Churros, ice cream, and breakfast sandwiches may not seem like the ideal foods for a world-class athlete, but U.S. Olympic gold medalist Chloe Kim has everybody talking about her winning diet.
The 17-year-old snowboarder from La Palma, Calif. was tweeting about food cravings while competing in the women's halfpipe event.
"Oh and I also had 2 churros today and they were pretty bomb so if you ever get nervous go eat a churro," she tweeted on Feb. 11 after confessing she was "so nervous!!!!!!!"
Kim can afford to indulge — snowboarders consume 2,200 to 3,200 calories each day, Vox reported.
In general, the total number of calories a person needs each day depends on age, sex, height, weight, and level of physical activity. Caloric estimates for an adult woman range from 1,600 to 2,400 per day, according to the 2015-2020 Dietary Guidelines for Americans on health.gov. Adult men range from 2,000 to 3,000 calories per day.
But different sports have different energy needs. Nutritionists calculate how hard the athletes are training, how much energy they need, and what their ideal weight should be for competitions.
For example, while ski jumpers can eat as little as 1,300 calories, cross-country skiers can consume as much as 7,000 calories.

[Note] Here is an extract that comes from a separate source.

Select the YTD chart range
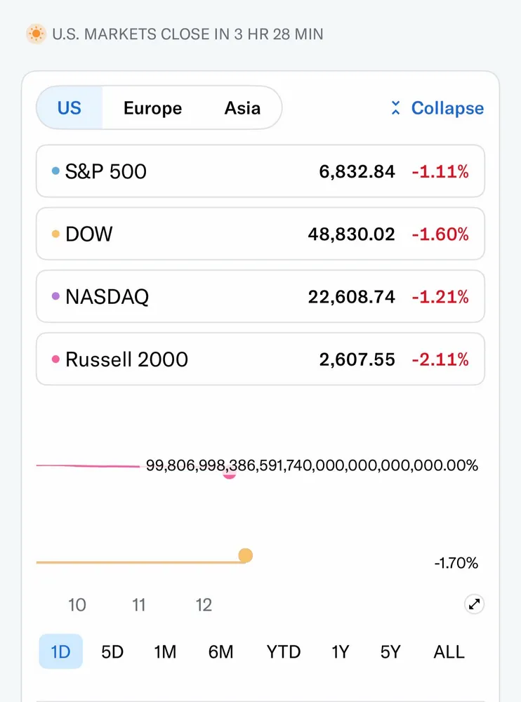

To make sure our Olympic athletes had what they needed to compete, Team USA shipped 85 pallets' worth of food and equipment to Pyeongchang, South Korea, the site of the Winter Games.
To fuel for triple Lutz and Salchow jumps, figure skaters eat between 1,800 and 3,000 calories. When 1988 Olympic gold medalist Brian Boitano was competing, he told the New York Times he ate mostly carbohydrates and rarely exceeded 1,800 calories per day.

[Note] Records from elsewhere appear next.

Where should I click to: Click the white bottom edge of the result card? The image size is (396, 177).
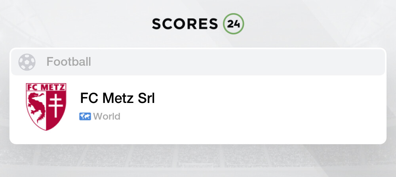click(198, 139)
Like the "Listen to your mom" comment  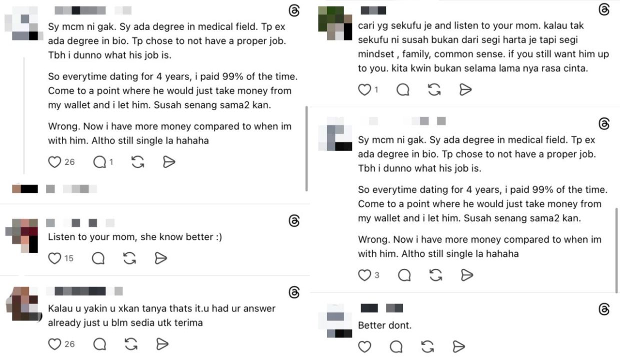coord(54,258)

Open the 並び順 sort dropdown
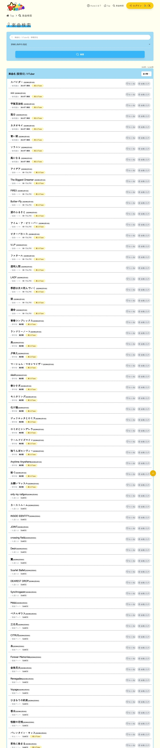[x=146, y=74]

Short-track speed skaters eat between 2,800 and 3,500, while their long-track teammates consume as many as 4,000 calories. Same with Alpine skiers and ice hockey players, who range from 2,800 to 4,000 calories.
However, none of these diets compare to that of Olympic gold medalist and swimming sensation Michael Phelps, who ate a whopping 12,000 calories a day prior to the London Games, the Washington Post reported.